Entre os nomes ligados a esta plataforma, celebridades como Neymar, Felipe Neto, Viih Tube, Mel Maia, John Vlogs, Rico Melquiades e Bárbara Evans. Esta última, aliás, chegou a dizer que não vai parar de produzir conteúdos publicitários para a Blaze. Pelo menos enquanto o dinheiro estiver entrando. “Eu apenas divulgo os jogos da Blaze. Você tem que ter responsabilidade para jogar, tem que saber a hora de parar”, disse Bárbara.

Não se trata de pouco dinheiro. A Justiça já bloqueou mais de R$ 100 milhões da Blaze. Contudo, suas práticas são escusas, envolvem sedes internacionais e pessoas incertas que trabalham com os valores em território brasileiro.

A fala da influenciadora, além de ignorar o poder de destrutivo dos jogos de azar, é contrária à legislação brasileira. Isso porque estes jogos que dependem exclusivamente da sorte são proibidos pela Lei das Contravenções Penais (Decreto-Lei 3.688/41). Então, esse posicionamento pode ser ainda mais problemático. Isso porque o Código Penal, em seu artigo 286, descreve o delito de incitação ao crime como: “incentivar, estimular, publicamente, que alguém cometa um crime”.

Apelo à responsabilidade

Contudo, a voz da influenciadora não é única. “A gente que é influenciador sabe muito bem o quanto de dinheiro que essas plataformas nos oferecem para fazermos essa propaganda. Essa parte do dinheiro, todo mundo quer. E sua responsabilidade? A partir do momento que você tem muitos seguidores, o que você faz com esses números? Não são números, são pessoas”, critica o influenciador digital Vitor diCastro, que conta com mais de 1,7 milhão de seguidores no Instagram. Ele é uma das vozes do meio que busca racionalidade em meio a tantas propostas indecorosas.

DiCastro lembra que “a partir do momento em que você é uma pessoa pública, todas suas escolhas vão impactar no público. O público é quem te dá o aplauso, é quem garante suas publicidades. Então, como você não vai pensar no público? Se você mandar as pessoas pularem da ponte, você será preso por isso. Influenciadores não estão acima do bem e do mal. Você tem responsabilidade.”

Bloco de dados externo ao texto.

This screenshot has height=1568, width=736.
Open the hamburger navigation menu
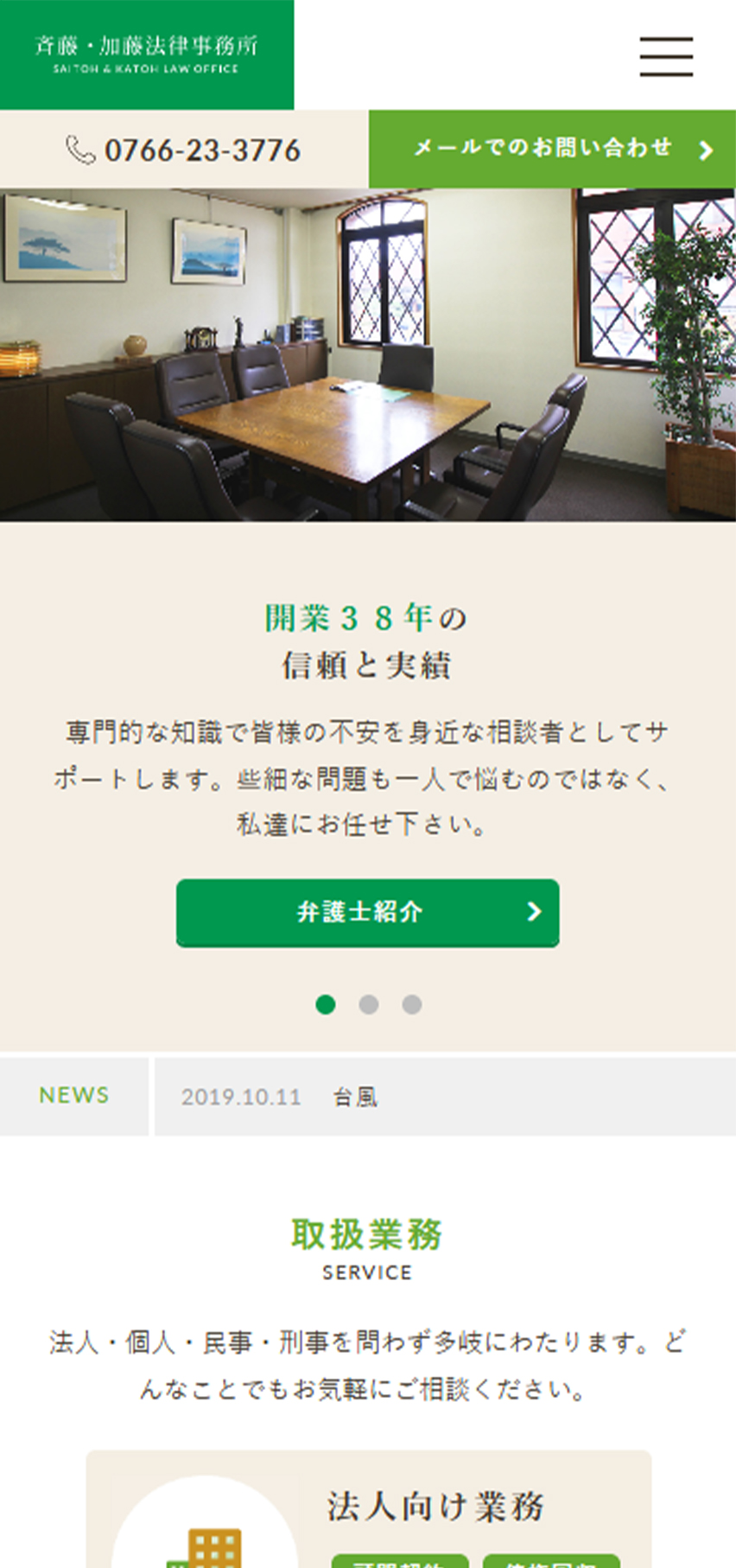pos(666,57)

Então, o influenciador, ou influencer, como é de costume chamar essa nova atividade do século 21, faz um apelo. “A maioria do Brasil é pobre. Não tem acesso, dinheiro, carro. Os milhares ou milhões que vão para sua conta valem a saúde financeira e mental do seu público? Fica a dica para esses 700 mil brasileiros influenciadores, para quem tem milhões mas não tem muita cognição. É importante sabermos que o trabalho é legal, mas também tem um preço. E esse preço vai ser pago”, disse.

Imoralidade x ilegalidade

DiCastro faz um apelo à responsabilidade ética e moral dos influenciadores. Sua visão, inclusive, encontra respaldo na legislação brasileira. “A atividade de influenciador digital ainda não tem regulamentação ou legislação própria, mas nem por isso deve ser encarada como uma espécie de ‘escudo’ que blinda aquele influencer da responsabilidade perante seus usuários, pelos produtos e serviços que divulga em suas mídias sociais”, explica, em entrevista à RBA, a advogada sócia da área Cível e Resolução de Conflitos de Innocenti Advogados Janaína De Castro Galvão.

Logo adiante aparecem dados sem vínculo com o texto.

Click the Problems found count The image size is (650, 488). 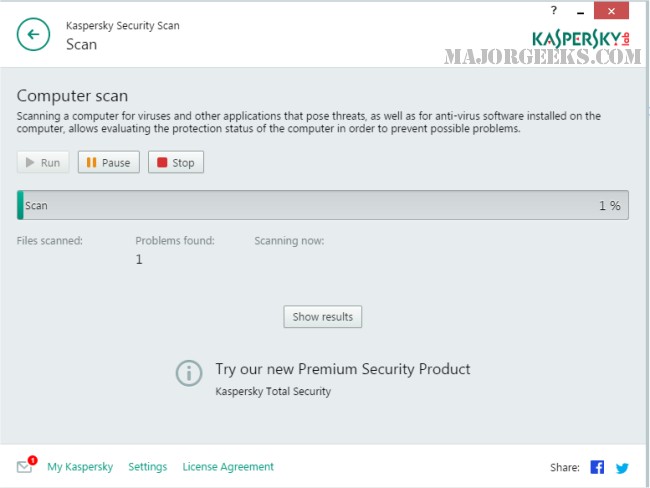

Ela destaca que é possível buscar uma responsabilidade civil em caso de dano, de acordo com o direito do consumidor. “A publicidade feita peço influenciador está submetida às regras do Código de Defesa do Consumidor, seja ela uma propaganda remunerada ou não. Os influenciadores digitais podem responder (em tese) de forma objetiva (isso é, independente de comprovação culpa) e solidária junto com o fornecedor.”

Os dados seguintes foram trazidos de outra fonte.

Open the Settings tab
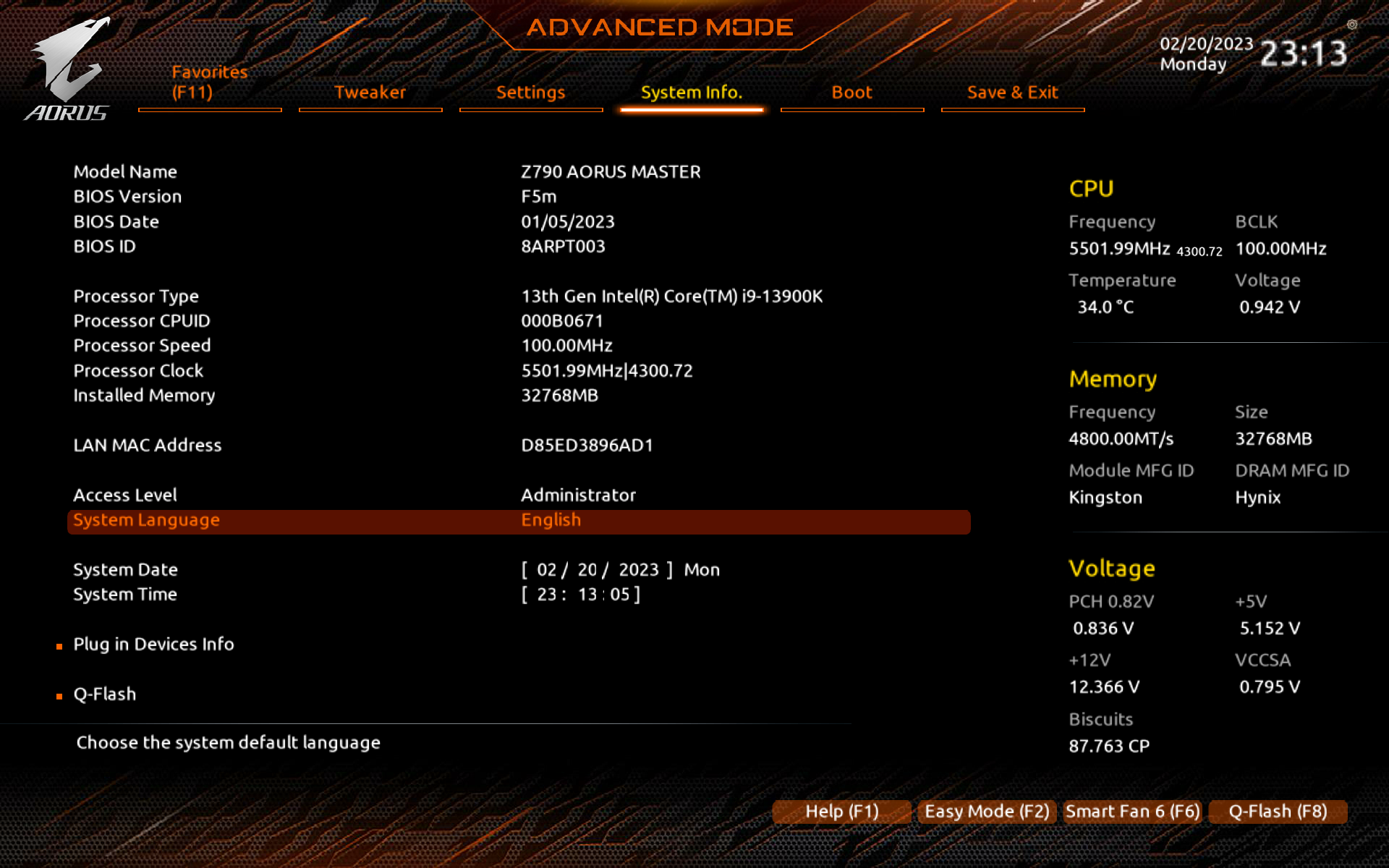(530, 93)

Em regra, o dano civil é derivado de uma ilicitude. Então, a depender do processo, é possível cobrar responsabilidade e reparação. “A lógica por trás desse entendimento de responsabilização dos influencers é que eles também se vinculam à cadeia produtiva e de consumo dos produtos e serviços que divulgaram, pois aparecem em posição semelhante à de fornecedores, diante de seus seguidores ou consumidores. É por isso que o influenciador também deve ser cauteloso ao vincular sua imagem”, defende.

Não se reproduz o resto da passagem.